Tangan Karinka bergetar di atas pangkuannya. Fakta yang baru saja diketahuinnya benar-benar mengguncang mental gadis itu. Rasanya untuk mengeluarkan satu patah kata dari mulut saja terasa sulit karena tenggorokannya seperti tercekik oleh tangan tak kasat mata saat ini.

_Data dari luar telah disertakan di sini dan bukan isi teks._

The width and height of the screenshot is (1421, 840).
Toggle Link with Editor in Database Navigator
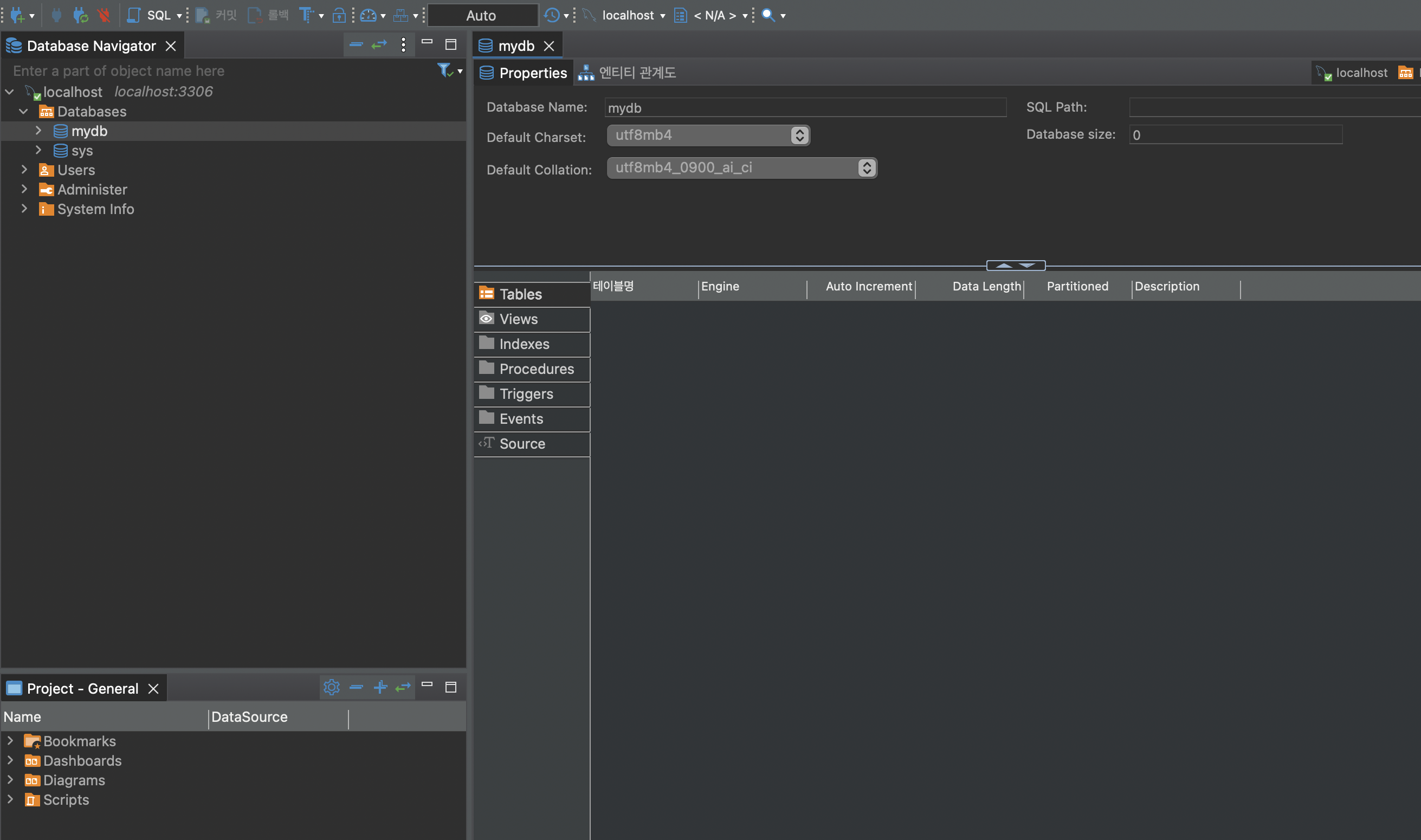(x=379, y=45)
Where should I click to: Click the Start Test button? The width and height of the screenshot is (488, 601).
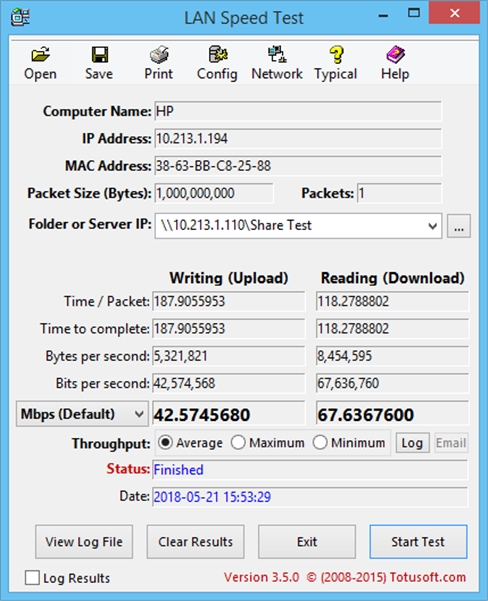[x=418, y=542]
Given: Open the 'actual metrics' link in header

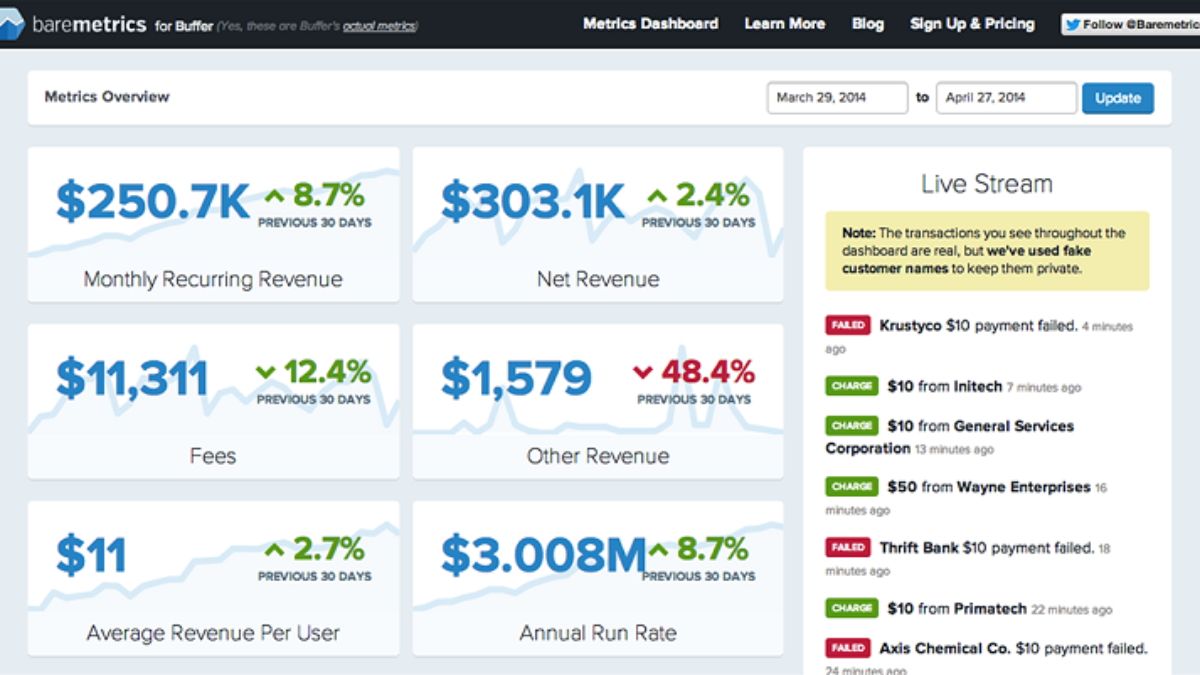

"Kenapa diam?" tanya Ravel dingin. "Ke mana keberanian mulutmu yang menjawab terus dari tadi?" lanjut pria itu.
"M--mas ... a--aku ... aku minta maaf," cicit Karinka tergagap. Setelah berusaha menetralkan keterkejutannya, gadis itu akhirnya mampu bersuara lagi.
Mendengar permintaan maaf yang terlontar dari mulut Karinka sontak membuat tangan Ravel mencengkram roda kemudi lebih erat daripada sebelumnya. Urat-urat di tangan pria itu pun tampak bermunculan. Kalimat Karinka membuat perasaan benci dalam diri Ravel semakin menjadi-jadi pada gadis itu.
"Permintaan maaf-mu nggak bisa membuat istri dan calon anakku hidup lagi," balas Ravel dengki. "Ingat Karinka, nyawa harus dibalas dengan nyawa. Tunggu aja tanggal mainnya, Adik Ipar yang Manis," sambung pria itu dengan senyum. Bukan senyum menawan seperti yang pertama kali Karinka lihat dua tahun silam di taman panti asuhan, melainkan senyum bengis yang sarat akan kebencian.